21 Peter H. Smith, “The Politics of Argentine Beef, 1880-1940” (Columbia University Dissertation, 1966), pp. 347-348. As an example of the special problems that have arisen when scholars conduct research in other countries, the experience of the Foreign Area Fellowship Program sent out to its fellows in June, 1966, the following statement on “Factors Affecting Research abroad”:

Within recent months, it has become evident that certain research-connected problems which have traditionally confronted scholars working abroad are growing more acute. To insure that these problems are managed with the highest standards of professional competence, it is recommended that the following factors be considered when planning or actually conducting research projects:

  1. 1.

    1. Research topics which are sensitive for political or other reasons may seriously complicate overseas investigations. When sensitive topics are involved, visas are often not granted by foreign governments, or if they are, the types of materials necessary to prepare a dissertation are seldom made available upon arrival in the host country. Furthermore, even when materials on sensitive topics are accessible, the complications attending their use are rather difficult to cope with and sometimes result in situations which adversely affect the entire research milieu in the country involved.

  2. 2.

    2. If a scholar desires to conduct research on a sensitive topic, consideration should be given to a possible alternate project in the earliest stages of preliminary dissertation research.

  3. 3.

    3. Those projects which involve extensive interviewing require a good knowledge of the foreign language to be used, as well as proper training in interviewing and measuring techniques. In those cases where these prerequisites are not met, foreign scholars, officials and archivists may take serious objection to the work being done, and so may restrict a researcher's ability to complete his project.

  4. 4.

    4. In many countries, scholars, political personalities and government officials have been repeatedly approached by successive researchers in connection with similar or related research topics. Although these persons have generally exerted every effort to be helpful, competing time demands make it difficult, if not impossible, for busy persons to make themselves available for recurrent interviews. Advance introductions and appointments are apt to be of vital importance in this connection.

  5. 5.

    5. Many people in foreign countries have objected to the fact that American researchers who draw heavily upon personal and official documents often leave the country without making the results of their research available either in English or the local language, even when such action can be appropriately taken. For example, North American scholars have been criticized in Latin America for refusing to leave, or to send copies of, IBM cards containing the coded results of interviews. Such refusal has been interpreted as a form of exclusive intellectual exploitation of what are, in the ultimate analysis, limited research sources. The publication of research results in the local language may be given serious consideration as a way of minimizing such criticism, or at the least, copies of articles in English may be widely circulated, as appropriate, to journals and individuals in the countries concerned.

  6. 6.

    6. Research scholars from the United States have become much more visible in developing countries in recent years, because of their numbers, their relative affluence, and their tendency to concentrate in capital cities. In addition, there have been a few cases of inappropriate uses of research methods that have been widely publicized and have created attitudes destructive of the prospects of other research students. Consequently, research opportunities are in danger of disappearing in countries in Africa, Latin America and Southeast Asia. Therefore, United States scholars should make every effort to conduct themselves so that a maximum of open research possibilities remain available to those researchers who may follow them.

  7. 7.

    7. It is becoming increasingly apparent that it is highly desirable, and it may now be necessary, that a researcher establish some mutually satisfactory relationship with a university or similar institution in the foreign country where research will be conducted. Such affiliation should not, of course, involve control by the institution over the scholar or his research project.

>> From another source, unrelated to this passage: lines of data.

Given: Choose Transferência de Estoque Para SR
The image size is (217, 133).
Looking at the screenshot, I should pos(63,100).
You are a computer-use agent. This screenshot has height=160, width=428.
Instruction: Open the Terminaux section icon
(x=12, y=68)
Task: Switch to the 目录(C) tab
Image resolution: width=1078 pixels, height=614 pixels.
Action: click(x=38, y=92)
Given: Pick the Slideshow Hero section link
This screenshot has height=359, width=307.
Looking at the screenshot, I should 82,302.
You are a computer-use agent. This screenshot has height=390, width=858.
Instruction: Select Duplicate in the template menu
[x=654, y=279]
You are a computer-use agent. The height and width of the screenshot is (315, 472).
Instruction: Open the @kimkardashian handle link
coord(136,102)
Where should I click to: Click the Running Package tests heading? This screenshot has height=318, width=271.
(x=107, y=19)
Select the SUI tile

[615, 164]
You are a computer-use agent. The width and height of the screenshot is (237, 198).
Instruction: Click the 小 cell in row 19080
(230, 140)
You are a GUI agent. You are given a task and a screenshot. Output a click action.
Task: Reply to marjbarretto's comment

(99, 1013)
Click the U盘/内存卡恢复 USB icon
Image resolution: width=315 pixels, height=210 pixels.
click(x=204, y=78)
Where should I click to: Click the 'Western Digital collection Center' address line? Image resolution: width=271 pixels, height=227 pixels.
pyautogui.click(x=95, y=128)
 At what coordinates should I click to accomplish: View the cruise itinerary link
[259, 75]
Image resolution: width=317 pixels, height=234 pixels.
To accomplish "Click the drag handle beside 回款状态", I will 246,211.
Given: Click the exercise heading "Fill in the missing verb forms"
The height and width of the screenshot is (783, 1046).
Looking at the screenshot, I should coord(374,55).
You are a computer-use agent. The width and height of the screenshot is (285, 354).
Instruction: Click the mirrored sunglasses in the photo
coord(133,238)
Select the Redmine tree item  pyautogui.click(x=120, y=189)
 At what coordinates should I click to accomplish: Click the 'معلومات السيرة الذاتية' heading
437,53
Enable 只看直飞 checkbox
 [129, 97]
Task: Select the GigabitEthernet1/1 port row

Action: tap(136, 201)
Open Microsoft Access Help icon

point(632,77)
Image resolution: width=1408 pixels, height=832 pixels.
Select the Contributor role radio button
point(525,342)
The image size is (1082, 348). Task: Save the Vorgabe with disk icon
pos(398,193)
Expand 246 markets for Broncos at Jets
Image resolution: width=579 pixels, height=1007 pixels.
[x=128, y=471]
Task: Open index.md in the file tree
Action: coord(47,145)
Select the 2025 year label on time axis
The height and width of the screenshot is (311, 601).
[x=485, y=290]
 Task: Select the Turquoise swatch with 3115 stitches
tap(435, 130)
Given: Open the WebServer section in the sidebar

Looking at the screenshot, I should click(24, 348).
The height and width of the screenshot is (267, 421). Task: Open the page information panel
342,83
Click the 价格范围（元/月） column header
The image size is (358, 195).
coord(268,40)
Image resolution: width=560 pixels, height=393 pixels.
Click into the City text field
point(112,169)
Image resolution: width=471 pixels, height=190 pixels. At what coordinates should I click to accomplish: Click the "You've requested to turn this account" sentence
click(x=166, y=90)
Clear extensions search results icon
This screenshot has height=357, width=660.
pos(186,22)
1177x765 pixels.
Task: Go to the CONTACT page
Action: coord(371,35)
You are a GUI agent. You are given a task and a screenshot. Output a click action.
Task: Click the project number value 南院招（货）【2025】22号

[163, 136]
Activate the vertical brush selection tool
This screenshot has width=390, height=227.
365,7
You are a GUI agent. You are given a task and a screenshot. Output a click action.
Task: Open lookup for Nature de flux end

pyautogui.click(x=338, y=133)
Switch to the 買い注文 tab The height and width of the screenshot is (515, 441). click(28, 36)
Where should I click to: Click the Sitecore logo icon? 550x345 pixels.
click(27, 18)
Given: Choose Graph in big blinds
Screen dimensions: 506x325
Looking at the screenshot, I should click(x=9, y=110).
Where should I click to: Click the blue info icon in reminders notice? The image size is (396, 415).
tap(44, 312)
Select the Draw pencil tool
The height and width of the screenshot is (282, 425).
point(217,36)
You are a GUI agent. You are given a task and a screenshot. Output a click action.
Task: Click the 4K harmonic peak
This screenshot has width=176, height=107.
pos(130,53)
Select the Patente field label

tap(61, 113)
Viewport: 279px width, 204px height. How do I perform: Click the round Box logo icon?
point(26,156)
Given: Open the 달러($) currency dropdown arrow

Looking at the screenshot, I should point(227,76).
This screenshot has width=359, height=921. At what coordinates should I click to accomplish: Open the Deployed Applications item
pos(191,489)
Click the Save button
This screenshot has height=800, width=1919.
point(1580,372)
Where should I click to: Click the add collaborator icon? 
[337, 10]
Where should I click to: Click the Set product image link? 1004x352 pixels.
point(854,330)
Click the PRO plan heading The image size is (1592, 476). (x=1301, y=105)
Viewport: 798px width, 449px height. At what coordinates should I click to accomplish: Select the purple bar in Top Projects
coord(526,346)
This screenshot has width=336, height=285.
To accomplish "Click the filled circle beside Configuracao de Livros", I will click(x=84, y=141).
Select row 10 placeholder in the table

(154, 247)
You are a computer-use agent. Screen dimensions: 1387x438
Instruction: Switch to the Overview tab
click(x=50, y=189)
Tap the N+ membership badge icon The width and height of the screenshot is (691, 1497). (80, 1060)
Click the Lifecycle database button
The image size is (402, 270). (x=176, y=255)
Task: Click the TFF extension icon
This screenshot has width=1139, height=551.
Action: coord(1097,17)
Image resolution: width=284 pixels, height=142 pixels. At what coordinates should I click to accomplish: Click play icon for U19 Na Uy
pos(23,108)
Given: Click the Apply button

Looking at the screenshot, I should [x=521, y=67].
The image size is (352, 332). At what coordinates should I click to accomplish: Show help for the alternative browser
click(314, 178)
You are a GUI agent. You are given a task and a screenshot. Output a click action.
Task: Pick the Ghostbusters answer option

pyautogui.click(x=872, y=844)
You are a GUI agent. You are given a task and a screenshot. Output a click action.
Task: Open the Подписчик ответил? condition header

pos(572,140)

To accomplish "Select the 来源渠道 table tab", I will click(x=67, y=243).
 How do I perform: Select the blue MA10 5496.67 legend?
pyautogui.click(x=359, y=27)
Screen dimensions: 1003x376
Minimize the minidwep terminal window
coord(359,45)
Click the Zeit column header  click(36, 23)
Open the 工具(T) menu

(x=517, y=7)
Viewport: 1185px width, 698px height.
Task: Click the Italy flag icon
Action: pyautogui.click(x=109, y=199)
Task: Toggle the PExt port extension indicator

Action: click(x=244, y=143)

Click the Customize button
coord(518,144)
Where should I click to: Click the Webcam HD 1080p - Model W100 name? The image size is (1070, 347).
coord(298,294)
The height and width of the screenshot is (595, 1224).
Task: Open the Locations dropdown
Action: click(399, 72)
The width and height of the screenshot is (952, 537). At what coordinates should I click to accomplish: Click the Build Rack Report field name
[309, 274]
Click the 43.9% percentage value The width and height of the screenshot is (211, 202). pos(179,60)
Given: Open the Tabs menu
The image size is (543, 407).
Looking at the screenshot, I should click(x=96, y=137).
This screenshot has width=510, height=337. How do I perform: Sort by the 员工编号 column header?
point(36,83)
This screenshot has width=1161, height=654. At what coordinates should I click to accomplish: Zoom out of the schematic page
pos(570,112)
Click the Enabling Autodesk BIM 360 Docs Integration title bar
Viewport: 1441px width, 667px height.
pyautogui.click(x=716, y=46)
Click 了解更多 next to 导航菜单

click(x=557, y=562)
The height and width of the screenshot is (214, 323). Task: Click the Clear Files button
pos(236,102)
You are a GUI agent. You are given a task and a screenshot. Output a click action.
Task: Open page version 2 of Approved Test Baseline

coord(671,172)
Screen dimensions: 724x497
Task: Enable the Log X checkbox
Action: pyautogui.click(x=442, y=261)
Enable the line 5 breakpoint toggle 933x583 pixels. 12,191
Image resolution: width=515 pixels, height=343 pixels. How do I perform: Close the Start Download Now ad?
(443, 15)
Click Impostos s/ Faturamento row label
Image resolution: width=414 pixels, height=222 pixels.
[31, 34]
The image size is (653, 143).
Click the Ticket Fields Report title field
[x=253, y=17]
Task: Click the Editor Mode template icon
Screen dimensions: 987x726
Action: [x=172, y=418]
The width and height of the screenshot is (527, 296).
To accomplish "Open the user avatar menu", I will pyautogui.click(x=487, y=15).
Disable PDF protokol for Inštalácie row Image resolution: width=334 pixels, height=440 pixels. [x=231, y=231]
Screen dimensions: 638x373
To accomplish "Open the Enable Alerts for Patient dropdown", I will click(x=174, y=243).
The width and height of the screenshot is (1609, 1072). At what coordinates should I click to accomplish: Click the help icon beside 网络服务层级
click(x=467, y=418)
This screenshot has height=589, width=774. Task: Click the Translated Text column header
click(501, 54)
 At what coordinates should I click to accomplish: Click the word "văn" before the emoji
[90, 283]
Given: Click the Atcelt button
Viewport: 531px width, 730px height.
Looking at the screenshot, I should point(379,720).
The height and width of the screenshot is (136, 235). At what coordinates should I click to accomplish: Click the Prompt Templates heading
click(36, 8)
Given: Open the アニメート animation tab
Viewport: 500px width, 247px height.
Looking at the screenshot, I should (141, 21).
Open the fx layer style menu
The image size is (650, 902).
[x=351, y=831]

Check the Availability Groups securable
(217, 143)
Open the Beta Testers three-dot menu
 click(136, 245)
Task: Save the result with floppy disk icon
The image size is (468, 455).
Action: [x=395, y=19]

The Foreign Area Fellowship Program has consistently held that the responsibility for selecting a research proposal rests with the scholar himself and his academic advisers. Similarly, the actual conduct of a given research project has always been viewed as falling within the purview of the researcher in the field. No change in this position is contemplated. However, because of suggestions made by numerous professors, former Fellows, and friendly persons abroad, it has been deemed appropriate to call the above points to the attention of individuals planning to undertake field research, especially in the developing countries.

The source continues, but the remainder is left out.